Review written by Michael Jecks


The Englishman
Head of Zeus
RRP: £18.99
Released: July 9 2020
HBK

It’s always good to get a new author in the thriller market to try out, and this was a story that had all the elements of a great story in the style of Frederick Forsyth. Just my cup of tea.

Beginning with a man being chased through the snow in Siberia in October 2020, and then moving back to 2013, and a deadly assault by the French Foreign Legion on a series of caves to capture the man leading Al-Qaeda in Mali, the book barely gives the reader a break. The story really begins, I suppose, with “Part Two”, when Jeremy Carter, a successful banker, is climbing into his Jaguar to take his son to rugby training. His chauffeur, Charlie Lewis, drives, and they make their way through the Saturday morning traffic to Barnes.

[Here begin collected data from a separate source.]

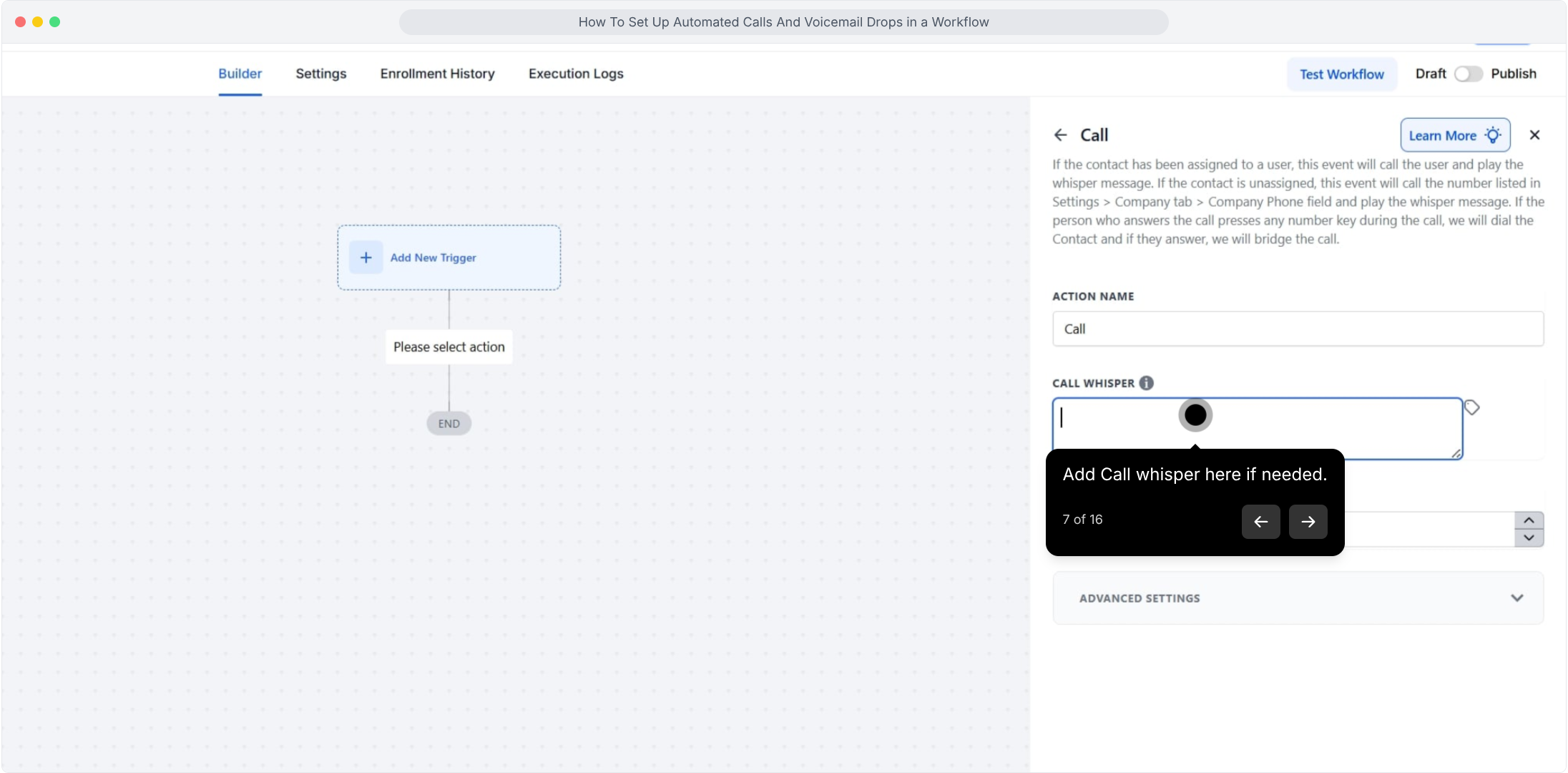The image size is (1568, 773).
Task: Switch to the Settings tab
Action: tap(320, 74)
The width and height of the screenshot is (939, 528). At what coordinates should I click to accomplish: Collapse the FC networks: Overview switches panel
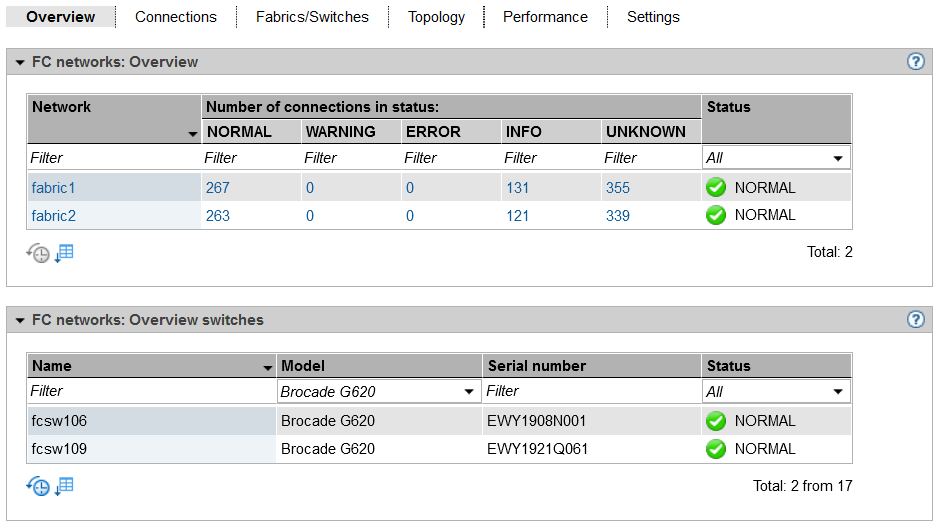[x=19, y=321]
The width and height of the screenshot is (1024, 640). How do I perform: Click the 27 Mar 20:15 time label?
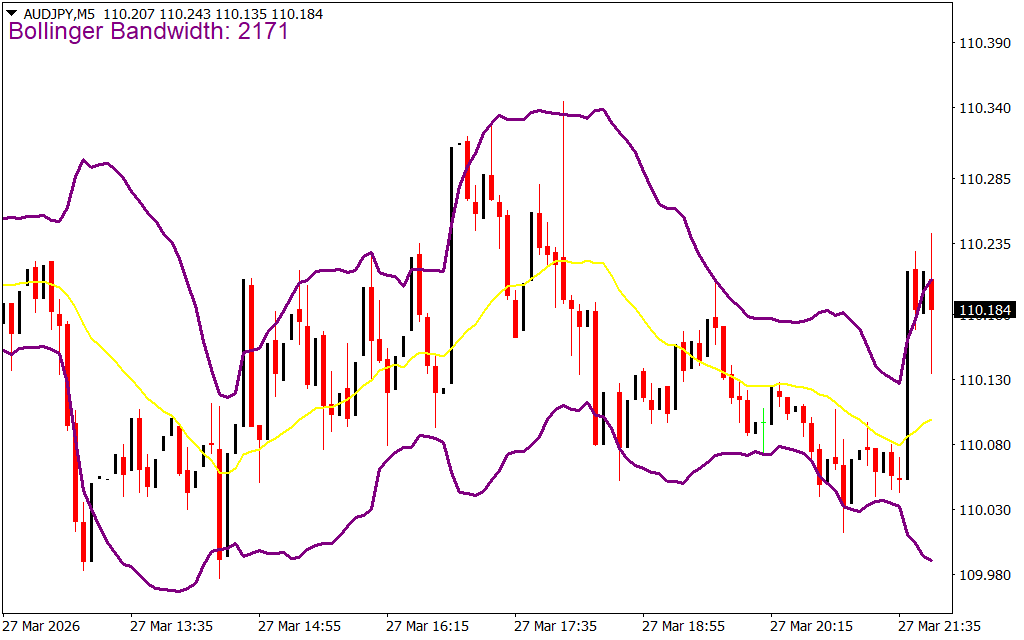811,626
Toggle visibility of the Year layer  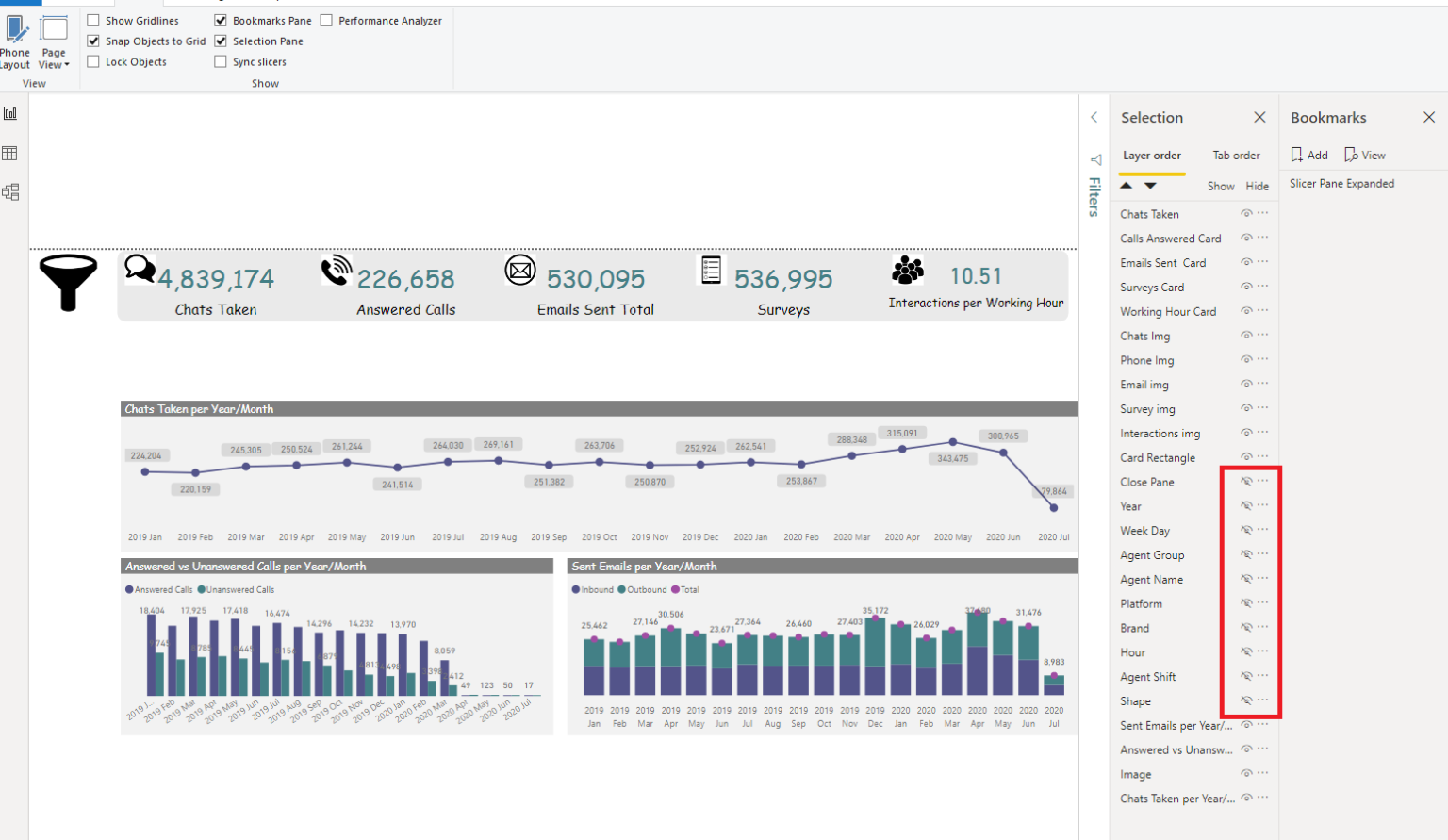coord(1246,505)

But that morning everything goes to pot. The car is attacked, in a scene that is truly gripping, the boy manages to escape, the banker is captured, and taken away. And the police swing into action.

Except this is not merely the kidnap of a banker. We are soon introduced to Maguire, from MI5, who has an interest in the matter. He wants to get Jeremy Carter rescued, and he knows he has little time, because Carter is not a hostage held for ransom - he has secrets in his head that terrorists would kill to discover.

Maguire has to use someone who is “deniable” to get Carter freed, and he knows just the man: Dan Raglan.

I have read many of the better thriller writers, from Deighton, to Lyall, to Bagley, to Forsyth, and this is a very competent modern take on the genre. It is disappointing nowadays, often, to read the novels from the 1960s, because - well - the racism and misogyny is hard to swallow in these more enlightened days. But this is a great successor. Not only because the writing is precise and thrilling, but because it has a real emotional heart to it.

For me, I realised this was a brilliant story when the author took us to the home of the kidnapped man, to show how the children and the man’s wife were coping, and how the others about the family bore up under the strain. This writer has a great career ahead.

So, if you like the old-fashioned thriller style, but with a modern feel, like me, you’ll be held spellbound by this book.

Highly recommended!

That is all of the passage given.